## Supplied data:

- - - - - - -

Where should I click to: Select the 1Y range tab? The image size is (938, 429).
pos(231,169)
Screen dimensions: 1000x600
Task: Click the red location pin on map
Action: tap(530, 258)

- - - - - - -

## Work required:
Please copy out every line shown above, exactly.

## Your response:
Where should I click to: Select the 1Y range tab? The image size is (938, 429).
pos(231,169)
Screen dimensions: 1000x600
Task: Click the red location pin on map
Action: tap(530, 258)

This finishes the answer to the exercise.